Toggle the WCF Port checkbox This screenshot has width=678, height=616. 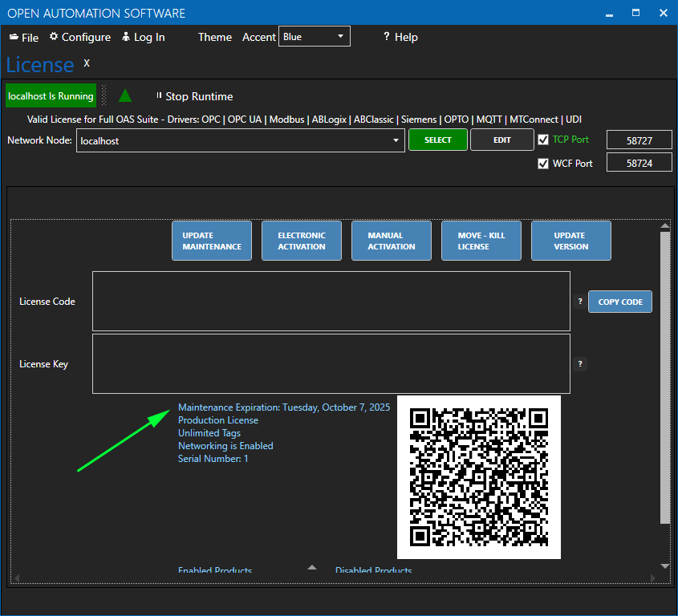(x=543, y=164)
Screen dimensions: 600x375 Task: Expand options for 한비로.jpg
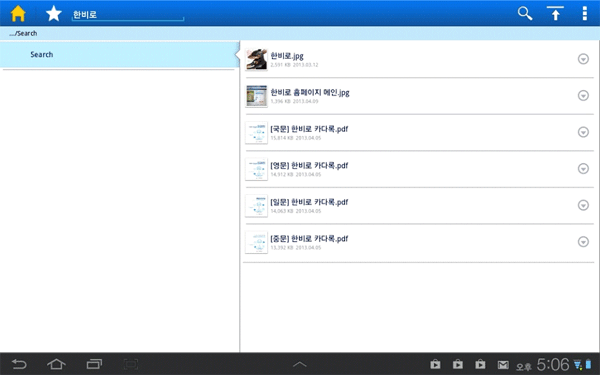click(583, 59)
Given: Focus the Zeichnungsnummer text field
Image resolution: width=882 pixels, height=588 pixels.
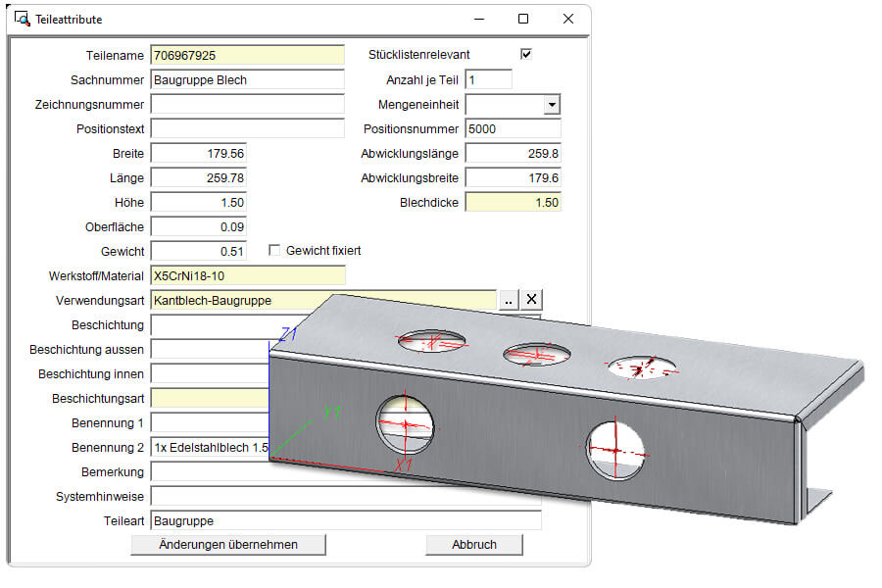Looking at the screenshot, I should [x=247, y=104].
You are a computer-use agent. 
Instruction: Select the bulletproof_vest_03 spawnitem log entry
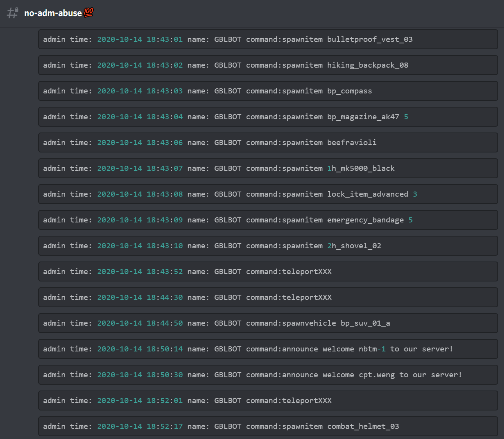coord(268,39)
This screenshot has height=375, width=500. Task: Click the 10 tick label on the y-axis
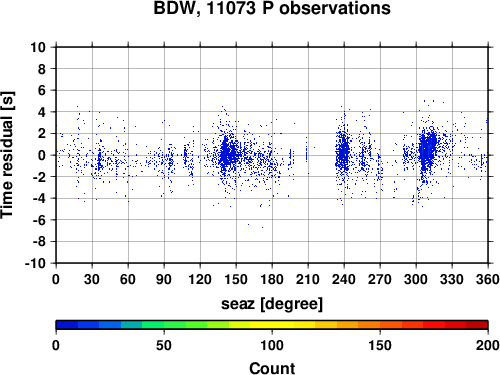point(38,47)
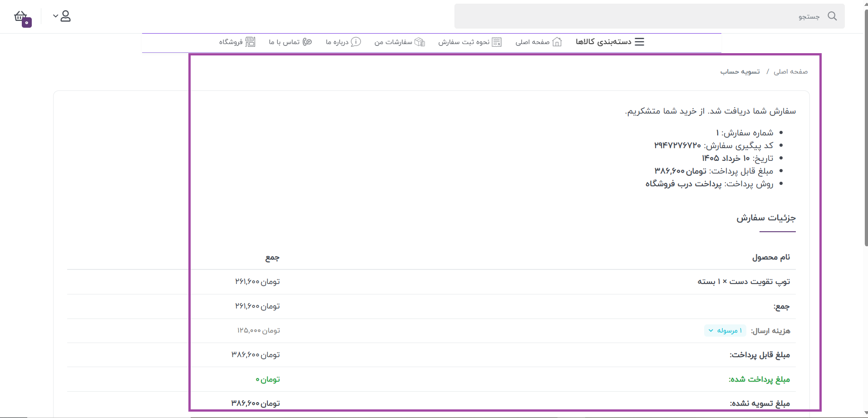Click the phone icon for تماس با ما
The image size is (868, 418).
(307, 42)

* * *

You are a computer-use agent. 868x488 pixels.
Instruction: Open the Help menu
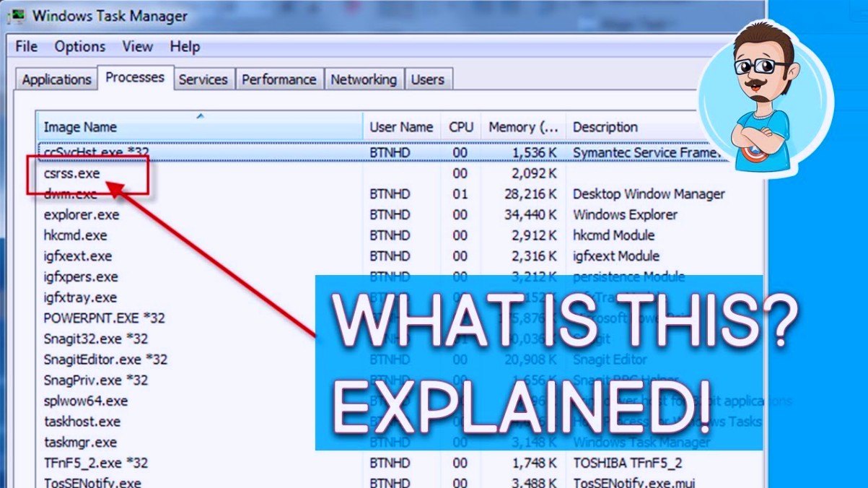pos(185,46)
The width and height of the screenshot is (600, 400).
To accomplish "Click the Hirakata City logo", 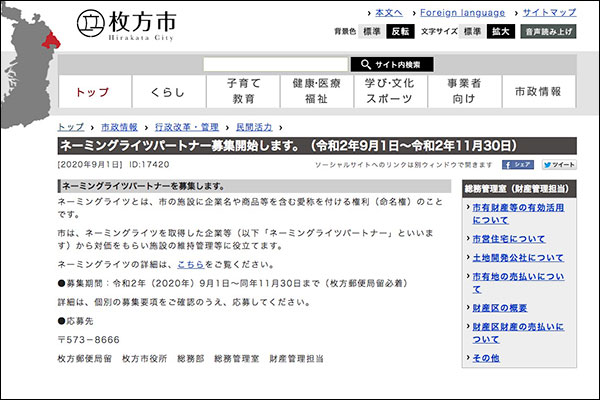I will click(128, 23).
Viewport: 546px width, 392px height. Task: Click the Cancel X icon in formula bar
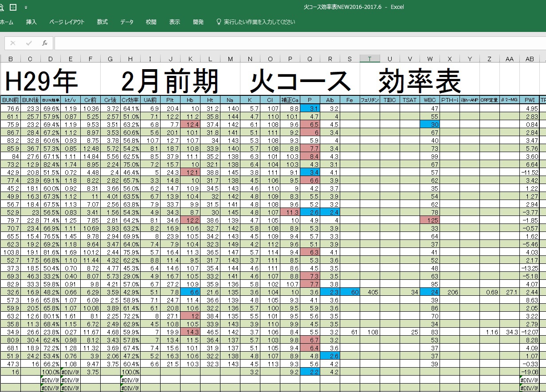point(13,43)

What is being asked:
Wherever a line in the records above includes "computer", count it, then give the total and nothing besides.

Task result:
2